🤖 AI Summary
This work addresses the limitations of existing agent-based search systems, which often neglect efficiency in evaluation and struggle with queries involving ambiguous user preferences, thereby hindering real-world deployment. The authors construct a benchmark dataset comprising 214 hotel search queries spanning a spectrum of complexity, from simple to intricate, and explicitly model users’ implicit preferences through collected clarification interactions. For the first time, they introduce a cost-performance–aware evaluation framework that jointly accounts for query complexity, preference ambiguity, and system efficiency. Experimental results reveal that while large language model (LLM) agents achieve relatively high accuracy, they frequently exhibit redundant tool invocations and mismatches between their capabilities and task requirements, highlighting substantial opportunities for cost optimization.
📝 Abstract
Agentic search has emerged as a promising paradigm for adaptive retrieval systems powered by large language models (LLMs). However, existing benchmarks primarily focus on quality, overlooking efficiency factors that are critical for real-world deployment. Moreover, real-world user queries often contain underspecified preferences, a challenge that remains largely underexplored in current agentic search evaluation. As a result, many agentic search systems remain impractical despite their impressive performance.
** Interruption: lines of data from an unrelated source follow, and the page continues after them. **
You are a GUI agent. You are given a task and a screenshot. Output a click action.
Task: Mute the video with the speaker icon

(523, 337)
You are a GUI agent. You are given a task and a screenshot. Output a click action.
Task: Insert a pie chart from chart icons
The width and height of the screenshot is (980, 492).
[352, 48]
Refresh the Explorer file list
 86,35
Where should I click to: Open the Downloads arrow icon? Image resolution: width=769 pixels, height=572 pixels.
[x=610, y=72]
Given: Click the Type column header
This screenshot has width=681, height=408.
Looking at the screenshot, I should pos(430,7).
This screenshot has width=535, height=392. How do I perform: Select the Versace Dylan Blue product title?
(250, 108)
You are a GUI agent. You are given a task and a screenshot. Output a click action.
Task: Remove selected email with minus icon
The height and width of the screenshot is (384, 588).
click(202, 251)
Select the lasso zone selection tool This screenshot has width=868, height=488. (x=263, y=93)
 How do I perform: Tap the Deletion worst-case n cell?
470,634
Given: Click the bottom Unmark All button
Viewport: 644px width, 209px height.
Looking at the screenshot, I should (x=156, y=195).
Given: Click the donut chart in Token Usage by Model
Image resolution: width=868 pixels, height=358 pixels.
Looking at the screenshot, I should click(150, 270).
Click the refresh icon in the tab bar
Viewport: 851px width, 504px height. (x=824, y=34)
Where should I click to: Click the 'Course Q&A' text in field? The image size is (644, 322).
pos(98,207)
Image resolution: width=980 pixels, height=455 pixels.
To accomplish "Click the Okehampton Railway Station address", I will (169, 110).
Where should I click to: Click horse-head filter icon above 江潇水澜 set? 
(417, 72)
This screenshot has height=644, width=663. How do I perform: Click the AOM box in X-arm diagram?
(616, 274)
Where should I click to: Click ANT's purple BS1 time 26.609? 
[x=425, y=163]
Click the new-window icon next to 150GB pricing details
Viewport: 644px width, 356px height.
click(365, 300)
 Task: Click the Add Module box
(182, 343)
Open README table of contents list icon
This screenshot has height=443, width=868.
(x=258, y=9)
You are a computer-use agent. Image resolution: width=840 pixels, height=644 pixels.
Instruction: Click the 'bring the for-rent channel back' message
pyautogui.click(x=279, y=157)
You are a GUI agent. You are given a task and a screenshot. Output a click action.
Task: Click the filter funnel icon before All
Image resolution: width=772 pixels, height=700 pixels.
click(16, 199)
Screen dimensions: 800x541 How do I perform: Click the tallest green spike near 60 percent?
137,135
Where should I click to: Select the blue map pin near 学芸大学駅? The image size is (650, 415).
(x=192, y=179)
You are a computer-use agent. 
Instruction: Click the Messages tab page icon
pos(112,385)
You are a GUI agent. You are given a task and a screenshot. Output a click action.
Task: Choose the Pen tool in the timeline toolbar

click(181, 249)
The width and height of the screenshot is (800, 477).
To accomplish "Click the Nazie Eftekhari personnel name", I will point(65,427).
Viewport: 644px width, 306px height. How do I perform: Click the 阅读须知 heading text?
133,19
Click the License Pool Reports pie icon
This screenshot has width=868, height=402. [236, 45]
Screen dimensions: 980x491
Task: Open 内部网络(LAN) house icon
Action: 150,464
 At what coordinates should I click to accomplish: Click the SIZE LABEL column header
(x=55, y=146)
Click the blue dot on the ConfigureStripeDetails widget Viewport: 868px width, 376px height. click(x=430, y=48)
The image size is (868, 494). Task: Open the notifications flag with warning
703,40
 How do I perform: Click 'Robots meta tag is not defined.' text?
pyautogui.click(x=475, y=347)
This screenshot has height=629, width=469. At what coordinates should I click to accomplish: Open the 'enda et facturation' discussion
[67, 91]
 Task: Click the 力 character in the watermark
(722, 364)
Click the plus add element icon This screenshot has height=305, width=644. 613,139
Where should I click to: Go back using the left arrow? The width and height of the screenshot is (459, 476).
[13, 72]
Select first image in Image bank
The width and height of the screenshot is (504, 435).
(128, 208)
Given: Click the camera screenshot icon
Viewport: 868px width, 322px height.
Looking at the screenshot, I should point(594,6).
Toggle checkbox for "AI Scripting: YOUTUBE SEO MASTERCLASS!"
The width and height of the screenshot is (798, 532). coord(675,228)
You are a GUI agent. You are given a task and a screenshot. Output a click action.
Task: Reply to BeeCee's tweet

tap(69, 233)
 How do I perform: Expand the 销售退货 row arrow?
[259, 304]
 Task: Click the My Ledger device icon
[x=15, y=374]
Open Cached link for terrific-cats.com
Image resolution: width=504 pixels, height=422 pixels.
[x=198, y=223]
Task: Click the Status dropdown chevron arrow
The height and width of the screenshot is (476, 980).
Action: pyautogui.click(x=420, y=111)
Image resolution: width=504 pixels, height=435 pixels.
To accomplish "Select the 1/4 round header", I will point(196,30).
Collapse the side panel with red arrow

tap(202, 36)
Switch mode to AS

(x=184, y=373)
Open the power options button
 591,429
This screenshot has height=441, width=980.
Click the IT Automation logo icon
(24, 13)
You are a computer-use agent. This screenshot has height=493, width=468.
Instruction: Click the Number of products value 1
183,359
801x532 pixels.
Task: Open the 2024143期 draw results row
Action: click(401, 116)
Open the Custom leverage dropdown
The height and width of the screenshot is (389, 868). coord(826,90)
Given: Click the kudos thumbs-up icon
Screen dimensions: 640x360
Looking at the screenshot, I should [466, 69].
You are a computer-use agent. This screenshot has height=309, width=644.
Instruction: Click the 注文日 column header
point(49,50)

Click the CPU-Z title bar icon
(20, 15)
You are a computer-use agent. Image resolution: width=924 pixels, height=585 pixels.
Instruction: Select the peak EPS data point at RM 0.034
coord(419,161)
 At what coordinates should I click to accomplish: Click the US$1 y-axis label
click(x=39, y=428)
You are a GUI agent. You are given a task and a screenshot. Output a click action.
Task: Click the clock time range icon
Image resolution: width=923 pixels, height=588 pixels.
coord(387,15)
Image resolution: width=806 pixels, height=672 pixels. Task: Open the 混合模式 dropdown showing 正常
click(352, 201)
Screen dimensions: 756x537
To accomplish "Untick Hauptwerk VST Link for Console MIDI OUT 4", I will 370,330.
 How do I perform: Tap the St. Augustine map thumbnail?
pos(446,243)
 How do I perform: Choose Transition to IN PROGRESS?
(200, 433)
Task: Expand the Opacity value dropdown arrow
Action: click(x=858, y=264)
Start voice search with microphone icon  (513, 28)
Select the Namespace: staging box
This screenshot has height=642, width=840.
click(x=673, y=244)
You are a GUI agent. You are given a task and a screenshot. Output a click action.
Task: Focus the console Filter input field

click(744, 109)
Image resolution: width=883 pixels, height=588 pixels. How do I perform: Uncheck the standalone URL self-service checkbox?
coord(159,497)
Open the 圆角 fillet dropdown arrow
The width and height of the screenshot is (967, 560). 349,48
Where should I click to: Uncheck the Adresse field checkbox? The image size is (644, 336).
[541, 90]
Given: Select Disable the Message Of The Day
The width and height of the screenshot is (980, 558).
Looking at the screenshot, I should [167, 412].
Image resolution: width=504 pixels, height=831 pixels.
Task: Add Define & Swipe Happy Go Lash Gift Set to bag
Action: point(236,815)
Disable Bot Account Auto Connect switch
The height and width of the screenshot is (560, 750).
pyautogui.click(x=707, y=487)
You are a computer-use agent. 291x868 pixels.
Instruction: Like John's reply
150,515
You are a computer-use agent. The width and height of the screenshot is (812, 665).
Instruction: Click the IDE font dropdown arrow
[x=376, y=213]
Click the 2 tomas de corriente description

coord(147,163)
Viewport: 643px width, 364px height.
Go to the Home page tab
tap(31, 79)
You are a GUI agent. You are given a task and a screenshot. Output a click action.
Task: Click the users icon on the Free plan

In this work, we introduce HotelQuEST, a benchmark comprising 214 hotel search queries that range from simple factual requests to complex queries, enabling evaluation across the full spectrum of query difficulty. We further address the challenge of evaluating underspecified user preferences by collecting clarifications that make annotators'implicit preferences explicit for evaluation. We find that LLM-based agents achieve higher accuracy than traditional retrievers, but at substantially higher costs due to redundant tool calls and suboptimal routing that fails to match query complexity to model capability. Our analysis exposes inefficiencies in current agentic search systems and demonstrates substantial potential for cost-aware optimization.